Common name: Common ragweed

Taxonomic notes

Synonyms: none[1]

Varieties: A. elatior Linnaeus; A. monophylla (Walter) Rydberg; A. glandulosa Scheele[1]


Ambrosia artemisiifolia is an annual herb with pubescent, freely branched stems that can grow between 0.2 - 2 m tall. The leaves are oppositely arranged on most of the plant and alternately arranged on the upper portions; they are linear in shape, pubescent, 3 - 15 cm long and 0.5 - 3 mm wide with deep bipinnate dissection and acute sinuses and entire margins. The plant has a taproot, but primarily spreads through rhizomes.[2]

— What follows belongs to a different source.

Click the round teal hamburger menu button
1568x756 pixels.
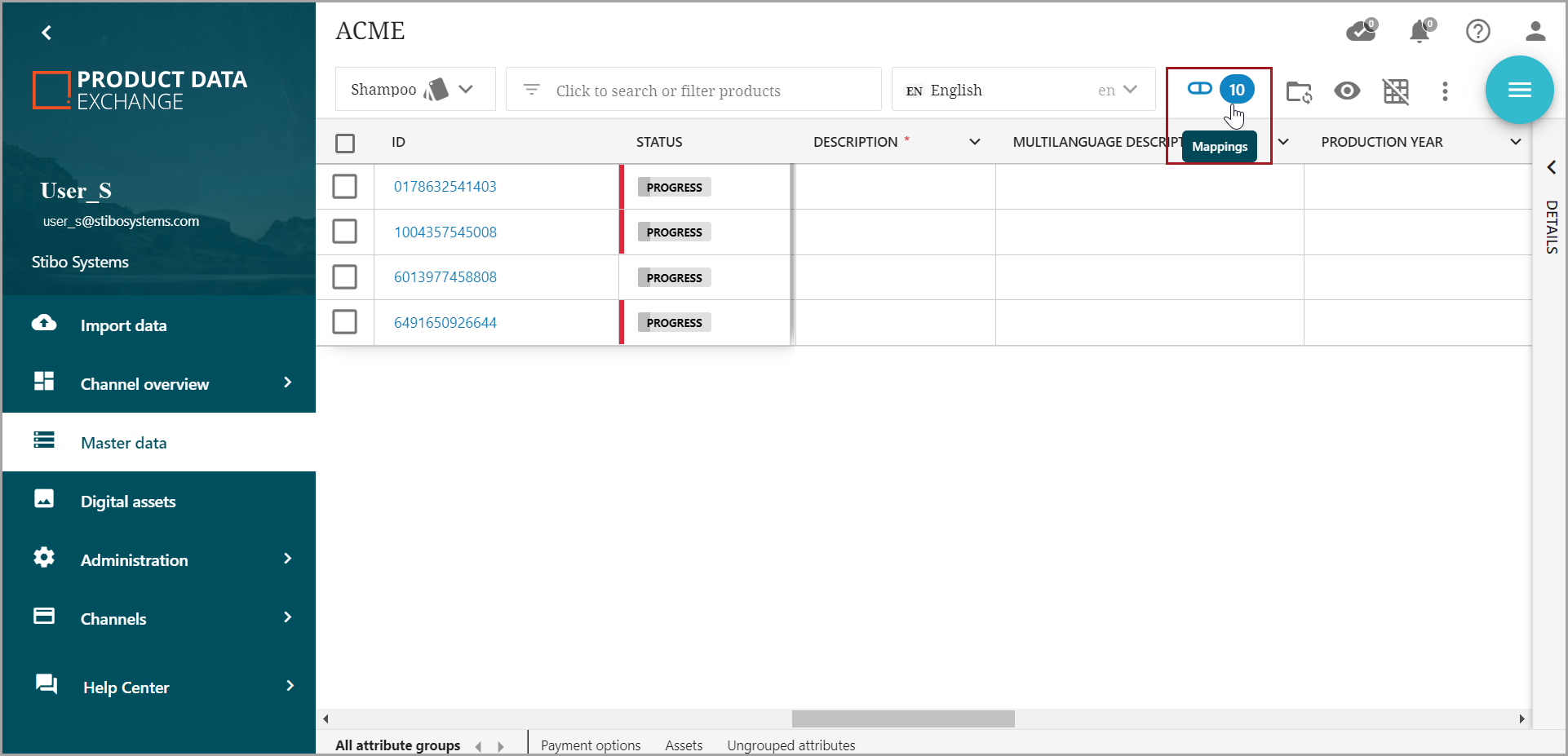coord(1518,90)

The flowers grow on racemes 3 - 20 cm long with a whorl of 1.5 - 3 mm bracts (modified small leaves) around the base (these whorls are known as involucres). The involucres of the pistillate (female) flowers are bundled in upper leaf axils, obovoid in shape, pubescent, 2.5 - 3.5 mm long and 1.5 - 2.5 mm in diameter with 5 - 6 projections toward the apex. The staminate (male) flower heads are 2 - 4 mm wide with around 5 lobes and situated on stalks 1 - 6 mm long. The nutlets produced by the plant are black or brown in color, obovoid in shape, pubescent at the apex, and 3 - 3.5 mm long.[2]


A. artemisiifolia is distributed across the continental United States as both a native and introduced species, and is native to almost all provinces of Canada. It has also been introduced to Hawaii. [3]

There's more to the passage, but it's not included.